Ambos coincidieron en que debe ser el de asesorar revisar la aplicación y auxiliar al resto de empleados públicos en la aplicación de la norma. Es una figura que se ha implantado de manera obligatoria en los últimos años con los cambios en el reglamento y en la actualidad tiene un enfoque preventivo más que reactivo.

Por ello, los dos invitados insistieron en la pertinencia de que todas las consultas relacionadas con la protección de datos lleguen al delegado de la protección de datos antes de realizar el diseño de un servicio o un trámite, para que por defecto se tengan en cuenta todas las normas que aplican en cada caso.
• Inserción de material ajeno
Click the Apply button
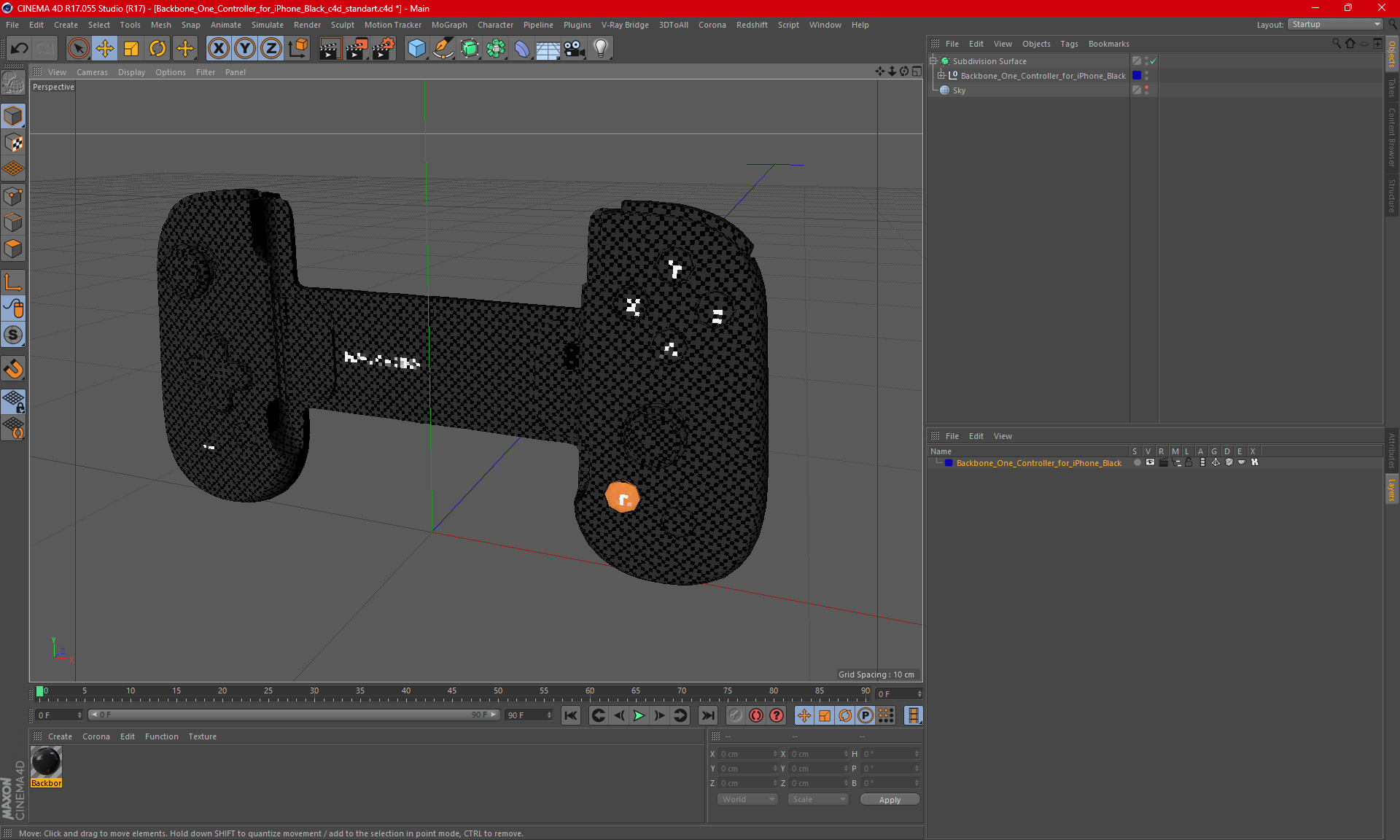Image resolution: width=1400 pixels, height=840 pixels. click(x=890, y=800)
Solo así es posible, recalcó Emperador, trabajar con un enfoque de prevención de riesgos en cuanto al tratamiento de los datos personales.

 

Mejor concienciación y más proactividad

Refiriéndose a la norma que regula la protección de datos en España, Virginia Guasp hizo mención al artículo 39 del reglamento que dice que como mínimo el delegado tiene que ser colaborador y punto de contacto con la AEPD para garantizar ese derecho de la ciudadanía y subrayó el “como mínimo”. Y es que este rol puede ir mucho más allá, en opinión de Guasp, por ejemplo con una función de concienciación con el responsable, para que tome conciencia de esa misma responsabilidad, y con los encargados del tratamiento para asegurarse de que cumplen con la norma. “Se trata de pasar de la reactividad a la proactividad, para que un fallo en la planificación y diseño de un servicio un trámite no se materialice en un daño a la ciudadanía”.

Los participantes de este Encuentros con SDA abogaron por la formación en la materia a los servidores públicos y en la instrucción sobre cómo reaccionar, por ejemplo, ante una brecha de seguridad u otros casos que se pueden dar. Ambos defendieron el papel del delegado con un especialista en la materia y referente primordial para todo lo relacionado con la protección de datos en la administración.

Es importante, coincidieron Guasp y Emperador, aumentar la información que existe sobre quiénes son los delegados de protección de datos y la Unidad de Apoyo correspondiente, así como su disponibilidad para consultas. Y aún más, Guasp defendió que la norma debería extenderse para incluir un mandato específico de concienciación, que genere un compromiso más allá de la mera información. “En la práctica, los delegados nos hemos dado cuenta de que si no cambiamos la conciencia sobre la protección de datos no avanzamos en las garantías en este derecho”, concluyó la invitada.